Voglio bene alla mia città come se fosse una persona, è vestita con i colori del Palio, parla con la voce dei ragazzi che sorridono a settembre, cammina spedita e corre con la forza dei commercianti, dei piccoli artigiani, degli industriali che l’hanno portata in tutto il mondo. Non hai mai perso la dignità Bastia mia, mai perso il valore del bene.  La forza dei bastioli, la sirena di Petrini, le tabacchine che svelte svelte facevano il loro lavoro, belle nell’anima e nel viso, ce l’abbiamo dentro, ce l’hanno data in mano come un regalo da tramandare, dimostriamolo adesso, dimostriamolo oggi.

A nome mio e di tutta l’Amministrazione comunale chiedo maggiore responsabilità. C’è una condotta responsabile che ognuno di noi deve civilmente e anche moralmente  tenere, discernere l’essenziale dal superfluo, ciò che si può fare da quello che non si può fare. Non uscite se non per stretta necessità, evitate i luoghi pubblici, fate in modo che si interrompa questa catena del contagio anche attraverso le vostre scelte personali.

Dai messaggi che continuano ad arrivare, dai controlli fatti c’è un grave senso di irresponsabilità e mancato rispetto delle norme ministeriali per contenere la diffusione del COVID-19 da parte di alcune persone. Aumentano i contagi in tutta Italia ed anche in Umbria, aumentano i morti, siamo nella fase più delicata e a rischio eppure ancora sono costretta a ribadire la medesima raccomandazione: non uscite se per ragioni gravi o improcrastinabili.

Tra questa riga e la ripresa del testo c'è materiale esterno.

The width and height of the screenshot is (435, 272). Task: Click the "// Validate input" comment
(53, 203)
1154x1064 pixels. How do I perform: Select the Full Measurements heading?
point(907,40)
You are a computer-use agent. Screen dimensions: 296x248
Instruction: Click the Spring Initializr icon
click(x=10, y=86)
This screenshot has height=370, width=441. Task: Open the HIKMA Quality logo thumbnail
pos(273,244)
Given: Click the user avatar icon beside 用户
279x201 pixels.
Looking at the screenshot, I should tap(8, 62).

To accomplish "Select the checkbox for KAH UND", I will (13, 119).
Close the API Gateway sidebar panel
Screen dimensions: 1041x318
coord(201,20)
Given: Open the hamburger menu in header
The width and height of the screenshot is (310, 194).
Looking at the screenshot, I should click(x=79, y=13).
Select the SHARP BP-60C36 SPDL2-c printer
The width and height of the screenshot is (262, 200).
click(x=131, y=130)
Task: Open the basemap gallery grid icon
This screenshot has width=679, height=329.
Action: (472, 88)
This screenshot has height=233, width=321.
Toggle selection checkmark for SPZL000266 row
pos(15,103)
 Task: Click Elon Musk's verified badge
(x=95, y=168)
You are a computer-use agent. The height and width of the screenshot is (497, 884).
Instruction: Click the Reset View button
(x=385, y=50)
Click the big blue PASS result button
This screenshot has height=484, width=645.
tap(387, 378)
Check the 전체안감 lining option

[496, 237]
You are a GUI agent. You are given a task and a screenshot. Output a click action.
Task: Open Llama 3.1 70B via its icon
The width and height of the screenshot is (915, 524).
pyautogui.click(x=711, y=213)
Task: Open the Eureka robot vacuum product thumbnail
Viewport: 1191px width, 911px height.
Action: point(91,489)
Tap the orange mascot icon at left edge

Non vanificate con scelte leggere, quali l’andare più volte al supermercato anche con tutta la famiglia o passeggiare o fare jogging, i sacrifici che migliaia e migliaia di persone stanno facendo per mettere in sicurezza se stessi, la propria famiglia, la comunità di appartenenza.

Mi potreste dire che è consentito, sì è vero, ma se lo facessimo tutti è come non aver fatto niente fino ad oggi. Non farlo nessuno o pochissimi invece assume un doppio significato e valore: consapevolezza di quello che stiamo vivendo, responsabilità per quello che stiamo vivendo. Possiamo chiudere ogni centimetro della città ma non possiamo aprire le menti di chi non rispetta le regole. Non è contagiosa la città, siamo contagiosi noi. La città rimarrà comunque.